La Commissione europea ha proposto in queste ore alla Cina di stabilire dei prezzi minimi legati alle auto elettriche che il Paese asiatico vende nell'Ue e, in cambio, ha offerto la cancellazione dei dazi a cui sono sottoposte. Questa la soluzione individuata dalla stessa Ue per superare la controversia commerciale sui dazi al 35,3% imposti sulle auto elettriche prodotte in Cina. Il documento illustrato dalla Commissione europea a Pechino prevede anche l'impegno, da parte dei produttori di auto elettriche in Cina, di stabilire dei prezzi minimi all'importazione per gli esportatori.
La precisazione
In realtà però, è emerso in un secondo momento, la Commissione europea ha negato di aver completamente raggiunto un accordo con Pechino rispetto ai dazi sulle auto elettriche cinesi.
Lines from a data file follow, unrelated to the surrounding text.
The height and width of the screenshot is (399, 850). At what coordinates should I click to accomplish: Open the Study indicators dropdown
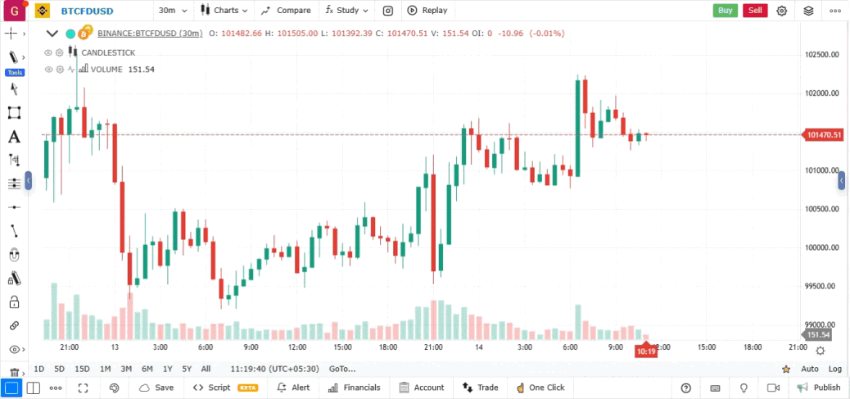coord(346,11)
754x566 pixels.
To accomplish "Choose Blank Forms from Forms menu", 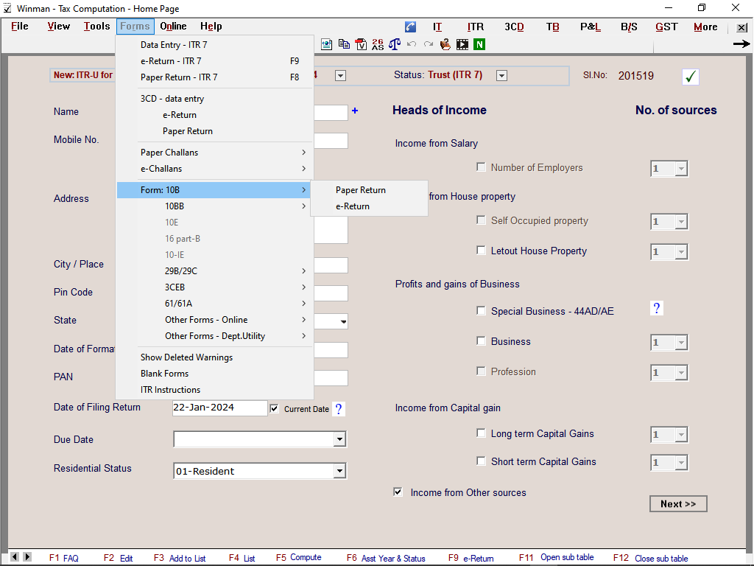I will [x=165, y=374].
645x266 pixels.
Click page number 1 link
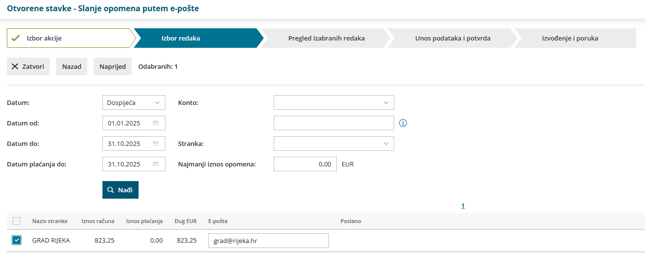(x=463, y=206)
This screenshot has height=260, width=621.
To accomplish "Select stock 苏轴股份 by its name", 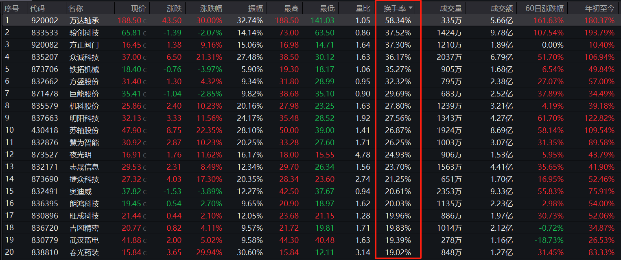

Il documento pubblicato in data odierna, 12 gennaio, dall'esecutivo comunitario è, infatti, "solo un documento di orientamento, nulla di più", ha fatto sapere il portavoce della Commissione, Olof Gill, dopo che il ministero del Commercio cinese aveva parlato di una vera e propria "svolta" nei negoziati. "Il documento che abbiamo pubblicato è inteso a fornire orientamenti agli esportatori cinesi che potrebbero valutare la presentazione di offerte di impegno sui prezzi per le esportazioni di veicoli elettrici a batteria verso l'Ue, attualmente soggette a dazi compensativi", ha precisato ulteriormente Gill. "Voglio essere molto chiaro: questo documento fornisce orientamenti, nulla di più", ha confermato ancora.
Ulteriori linee guida
"All'inizio di dicembre scorso la Commissione - ha ricordato ancora il portavoce - ha avviato un'indagine di riesame intermedio per esaminare un'offerta di impegno sui prezzi" e per questo, "abbiamo ritenuto che il momento fosse maturo per pubblicare queste linee guida, in modo che eventuali ulteriori offerte abbiano un quadro molto chiaro entro cui essere costruite".
Equità e condizioni di concorrenza leale
Bruxelles, in questo senso, ha rimarcato alla Cina di essere comunque disponibile a valutare alternative ai dazi, ma a determinate condizioni. "Abbiamo detto fin dall'inizio che siamo disposti a esaminare alternative ai dazi anti-sovvenzioni che abbiamo imposto", ha argomentato Gill. "I dazi sono stati imposti per ristabilire condizioni di parità, niente di più. È questo che stiamo cercando: equità e condizioni di concorrenza leale". Il mercato europeo, ha concluso il portavoce Ue, "è aperto ai veicoli elettrici provenienti da tutto il mondo, purché arrivino secondo condizioni di parità". In base a quanto emerso, attualmente la Commissione Ue ha ricevuto "un'offerta, da un'azienda, per un modello specifico" ed è pronta a valutare altre proposte, a condizione che "affrontino in modo adeguato il vantaggio competitivo sleale" e dimostrino di essere "realizzabili in pratica".